* **JOB**:
Rewrite the part of the records that opens with the line containing "849x781 pixels." and closes with the line containing "The height and width of the screenshot is (952, 1270)." as a Markdown table with the columns Row and Line, numbering each line and leaving out blank lines. Include only those lines.

* **DATA SHOWN**:

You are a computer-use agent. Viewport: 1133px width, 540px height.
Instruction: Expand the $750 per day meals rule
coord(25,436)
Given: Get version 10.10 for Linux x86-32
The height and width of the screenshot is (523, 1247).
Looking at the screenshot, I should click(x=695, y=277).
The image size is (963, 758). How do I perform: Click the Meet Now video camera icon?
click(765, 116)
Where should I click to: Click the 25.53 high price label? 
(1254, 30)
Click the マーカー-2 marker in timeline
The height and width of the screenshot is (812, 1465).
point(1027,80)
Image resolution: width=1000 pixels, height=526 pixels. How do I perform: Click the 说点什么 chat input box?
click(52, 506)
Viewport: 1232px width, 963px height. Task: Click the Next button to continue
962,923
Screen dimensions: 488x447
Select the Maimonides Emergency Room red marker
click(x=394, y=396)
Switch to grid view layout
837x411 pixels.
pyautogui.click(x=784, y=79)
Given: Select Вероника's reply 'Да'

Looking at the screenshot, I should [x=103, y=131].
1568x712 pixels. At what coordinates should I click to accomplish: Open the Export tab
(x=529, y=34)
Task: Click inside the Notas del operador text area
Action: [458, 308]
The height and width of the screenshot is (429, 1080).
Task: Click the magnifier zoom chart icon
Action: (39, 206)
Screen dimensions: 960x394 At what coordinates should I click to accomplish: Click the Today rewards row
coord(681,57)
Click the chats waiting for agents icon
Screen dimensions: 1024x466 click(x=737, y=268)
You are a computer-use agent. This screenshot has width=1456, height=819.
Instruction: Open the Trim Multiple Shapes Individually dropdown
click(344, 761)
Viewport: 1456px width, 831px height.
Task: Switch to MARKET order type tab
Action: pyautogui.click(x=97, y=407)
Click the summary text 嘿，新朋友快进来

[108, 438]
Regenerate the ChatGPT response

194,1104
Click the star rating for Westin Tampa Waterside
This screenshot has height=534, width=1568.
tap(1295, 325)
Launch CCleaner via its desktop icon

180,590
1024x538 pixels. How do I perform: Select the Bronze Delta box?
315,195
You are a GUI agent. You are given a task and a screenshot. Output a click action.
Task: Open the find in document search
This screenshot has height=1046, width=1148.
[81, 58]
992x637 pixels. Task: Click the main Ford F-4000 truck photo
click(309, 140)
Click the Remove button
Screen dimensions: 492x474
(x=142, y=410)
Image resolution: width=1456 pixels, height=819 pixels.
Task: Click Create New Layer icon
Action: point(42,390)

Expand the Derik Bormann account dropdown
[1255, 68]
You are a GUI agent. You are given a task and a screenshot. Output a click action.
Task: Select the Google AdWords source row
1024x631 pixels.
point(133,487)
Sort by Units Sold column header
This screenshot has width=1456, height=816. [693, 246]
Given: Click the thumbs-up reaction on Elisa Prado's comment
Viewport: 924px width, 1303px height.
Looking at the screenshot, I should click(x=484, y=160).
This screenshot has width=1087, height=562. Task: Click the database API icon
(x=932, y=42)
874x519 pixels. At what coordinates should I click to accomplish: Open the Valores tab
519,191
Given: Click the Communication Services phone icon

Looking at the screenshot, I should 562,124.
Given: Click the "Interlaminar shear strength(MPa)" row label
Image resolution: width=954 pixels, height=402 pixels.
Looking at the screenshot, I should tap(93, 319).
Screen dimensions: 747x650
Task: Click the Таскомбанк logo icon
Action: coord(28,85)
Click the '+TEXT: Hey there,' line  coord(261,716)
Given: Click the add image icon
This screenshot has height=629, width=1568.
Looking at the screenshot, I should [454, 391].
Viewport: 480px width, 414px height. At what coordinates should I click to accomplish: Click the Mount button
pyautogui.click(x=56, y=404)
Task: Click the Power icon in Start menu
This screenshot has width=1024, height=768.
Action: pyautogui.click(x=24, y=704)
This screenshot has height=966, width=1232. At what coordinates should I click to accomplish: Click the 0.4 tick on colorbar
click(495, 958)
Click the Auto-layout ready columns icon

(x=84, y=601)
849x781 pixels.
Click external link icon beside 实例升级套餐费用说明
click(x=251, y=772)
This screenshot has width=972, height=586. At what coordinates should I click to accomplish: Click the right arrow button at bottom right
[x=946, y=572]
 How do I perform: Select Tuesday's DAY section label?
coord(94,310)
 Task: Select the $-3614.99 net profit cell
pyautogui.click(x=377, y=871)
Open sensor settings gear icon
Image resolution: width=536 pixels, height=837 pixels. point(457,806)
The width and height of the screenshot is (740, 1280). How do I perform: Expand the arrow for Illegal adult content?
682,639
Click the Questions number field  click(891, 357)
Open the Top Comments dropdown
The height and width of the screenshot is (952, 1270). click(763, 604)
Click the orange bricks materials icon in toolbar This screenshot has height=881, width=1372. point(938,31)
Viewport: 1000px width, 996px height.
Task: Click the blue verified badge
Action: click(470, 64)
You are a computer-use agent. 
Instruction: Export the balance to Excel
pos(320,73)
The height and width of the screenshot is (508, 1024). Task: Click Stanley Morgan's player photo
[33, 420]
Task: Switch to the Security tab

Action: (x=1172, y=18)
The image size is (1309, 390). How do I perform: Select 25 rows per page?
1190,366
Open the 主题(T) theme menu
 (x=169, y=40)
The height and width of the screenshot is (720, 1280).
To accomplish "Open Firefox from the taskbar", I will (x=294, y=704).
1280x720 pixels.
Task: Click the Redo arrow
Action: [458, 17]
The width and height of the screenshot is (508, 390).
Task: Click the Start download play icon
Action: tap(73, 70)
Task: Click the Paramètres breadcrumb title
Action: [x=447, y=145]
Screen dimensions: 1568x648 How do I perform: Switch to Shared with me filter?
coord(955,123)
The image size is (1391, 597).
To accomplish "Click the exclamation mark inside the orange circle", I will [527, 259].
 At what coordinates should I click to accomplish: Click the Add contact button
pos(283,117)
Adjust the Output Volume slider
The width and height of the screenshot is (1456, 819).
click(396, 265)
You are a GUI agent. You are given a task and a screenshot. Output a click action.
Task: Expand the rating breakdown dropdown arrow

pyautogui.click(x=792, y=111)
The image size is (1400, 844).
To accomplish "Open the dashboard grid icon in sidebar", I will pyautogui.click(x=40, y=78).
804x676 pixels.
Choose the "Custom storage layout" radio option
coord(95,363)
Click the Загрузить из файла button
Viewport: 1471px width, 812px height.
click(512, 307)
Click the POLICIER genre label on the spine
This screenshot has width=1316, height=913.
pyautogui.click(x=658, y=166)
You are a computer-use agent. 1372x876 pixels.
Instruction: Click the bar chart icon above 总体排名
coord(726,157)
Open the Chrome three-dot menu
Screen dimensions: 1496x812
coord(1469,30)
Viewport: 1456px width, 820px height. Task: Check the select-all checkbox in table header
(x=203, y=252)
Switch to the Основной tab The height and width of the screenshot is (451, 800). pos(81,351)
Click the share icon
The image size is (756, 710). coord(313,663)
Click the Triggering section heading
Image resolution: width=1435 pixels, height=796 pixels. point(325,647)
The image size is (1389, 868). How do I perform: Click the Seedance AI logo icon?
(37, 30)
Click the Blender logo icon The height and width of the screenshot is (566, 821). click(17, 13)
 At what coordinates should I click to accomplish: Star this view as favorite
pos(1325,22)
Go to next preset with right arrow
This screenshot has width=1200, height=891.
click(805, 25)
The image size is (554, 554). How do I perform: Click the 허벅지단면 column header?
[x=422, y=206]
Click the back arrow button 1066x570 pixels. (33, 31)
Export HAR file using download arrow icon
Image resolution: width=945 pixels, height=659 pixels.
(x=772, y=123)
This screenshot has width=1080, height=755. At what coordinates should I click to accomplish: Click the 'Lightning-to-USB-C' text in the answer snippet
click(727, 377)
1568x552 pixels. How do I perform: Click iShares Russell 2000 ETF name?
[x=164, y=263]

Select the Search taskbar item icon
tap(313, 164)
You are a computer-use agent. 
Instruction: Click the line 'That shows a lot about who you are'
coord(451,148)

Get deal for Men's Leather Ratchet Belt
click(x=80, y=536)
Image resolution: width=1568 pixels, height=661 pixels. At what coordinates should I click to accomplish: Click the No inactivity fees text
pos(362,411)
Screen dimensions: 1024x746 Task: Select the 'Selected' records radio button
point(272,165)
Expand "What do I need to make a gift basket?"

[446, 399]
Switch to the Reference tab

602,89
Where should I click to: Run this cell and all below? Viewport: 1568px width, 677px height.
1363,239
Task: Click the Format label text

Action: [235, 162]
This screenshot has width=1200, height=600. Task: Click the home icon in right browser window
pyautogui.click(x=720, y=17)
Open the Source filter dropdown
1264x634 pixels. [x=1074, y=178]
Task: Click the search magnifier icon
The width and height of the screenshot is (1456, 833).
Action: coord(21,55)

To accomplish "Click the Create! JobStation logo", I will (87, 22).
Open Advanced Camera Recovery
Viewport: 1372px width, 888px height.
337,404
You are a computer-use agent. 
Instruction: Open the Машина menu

* **SOLUTION TO THIS PROBLEM**:
| Row | Line |
|---|---|
| 1 | 849x781 pixels. |
| 2 | Click external link icon beside 实例升级套餐费用说明 |
| 3 | click(x=251, y=772) |
| 4 | This screenshot has width=972, height=586. At what coordinates should I click to accomplish: Click the right arrow button at bottom right |
| 5 | [x=946, y=572] |
| 6 |  How do I perform: Select Tuesday's DAY section label? |
| 7 | coord(94,310) |
| 8 |  Task: Select the $-3614.99 net profit cell |
| 9 | pyautogui.click(x=377, y=871) |
| 10 | Open sensor settings gear icon |
| 11 | Image resolution: width=536 pixels, height=837 pixels. point(457,806) |
| 12 | The width and height of the screenshot is (740, 1280). How do I perform: Expand the arrow for Illegal adult content? |
| 13 | 682,639 |
| 14 | Click the Questions number field  click(891, 357) |
| 15 | Open the Top Comments dropdown |
| 16 | The height and width of the screenshot is (952, 1270). click(763, 604) |